With rising demand from biotech for improved vector technology, Flash is looking to expand its offering and scale-up production through a three-year investment program of around €15 million ($18 million) from TechLife Capital and Elaia Partners.

Currently Flash has a platform for producing small-scale clinical batches in Paris, at the Saint-Louis Hospital but the first tranche of investment – €4 million paid in July – will be used for an 800 m² clinical batch production workshop in Toulouse.

“Our current production capacity is about 100 ml of highly concentrated and purified lentiviral vectors at a functional titer comprised between 1^E9 and 8^E9 TU/ml depending on the gene of interest,” we were told. “This first investment will allow us to double the capacity of clinical batches manufacturing.
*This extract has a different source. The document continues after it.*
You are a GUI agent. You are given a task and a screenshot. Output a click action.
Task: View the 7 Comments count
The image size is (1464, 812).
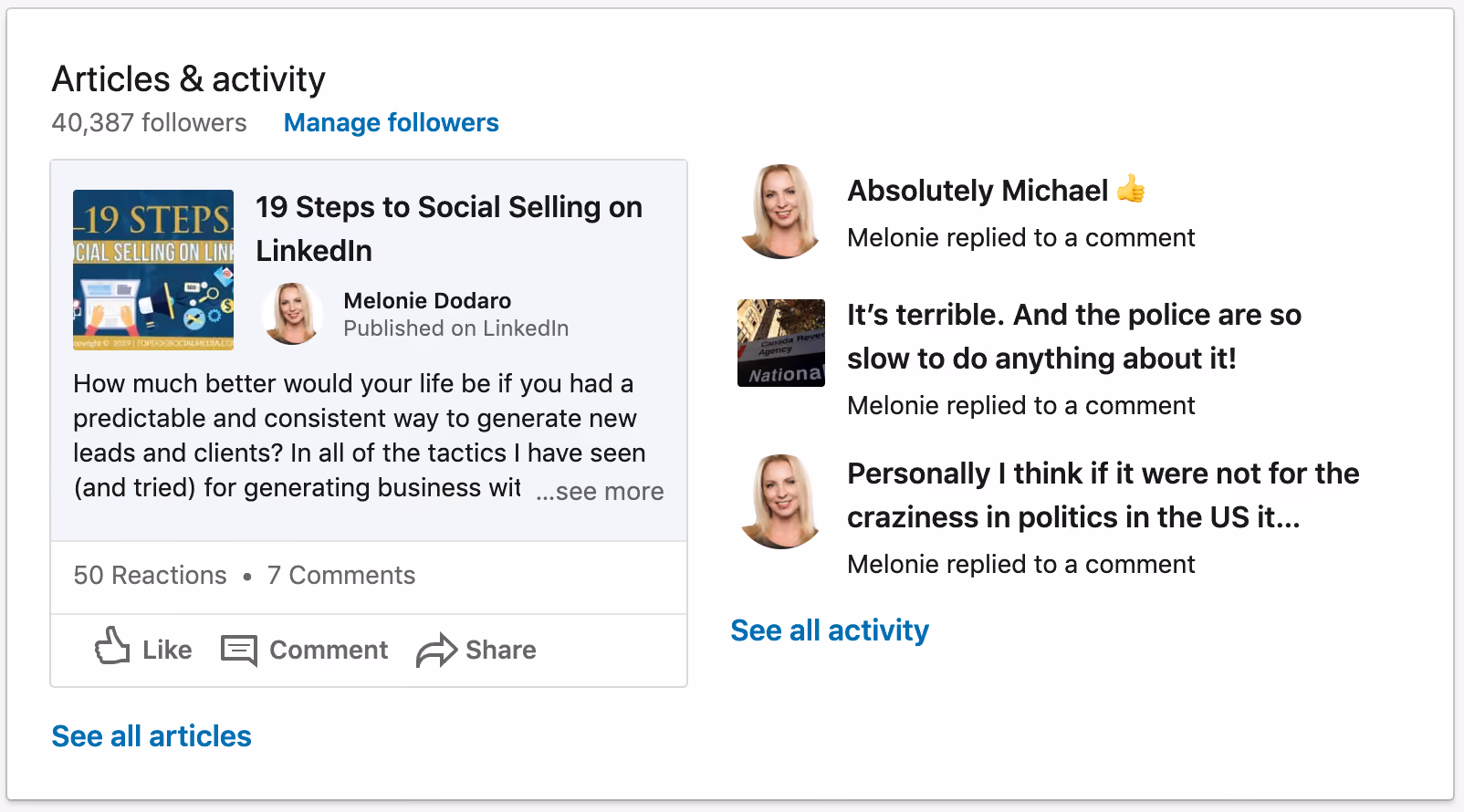341,576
At this step we are focused on clinical batches manufacturing dedicated to clinical phases I/II.”

According to the firm, LentiFlash bioproduction mimics the lentiviral vector manufacturing process.

“Both use the same particle but the system that catch the genetic material (either DNA or RNA) is different. For DNA encapsidation into the particle we use the packaging signal of HIV and for RNA encapsidation we use the packaging signal of bacteriophage.”

A second phase expansion is planned to increase the manufacturing area to 2,000 m² by 2023.

The firm’s goal is to double in size next year, as well as to produce the first LentiFlash messenger RNA clinical batch by the end of 2022.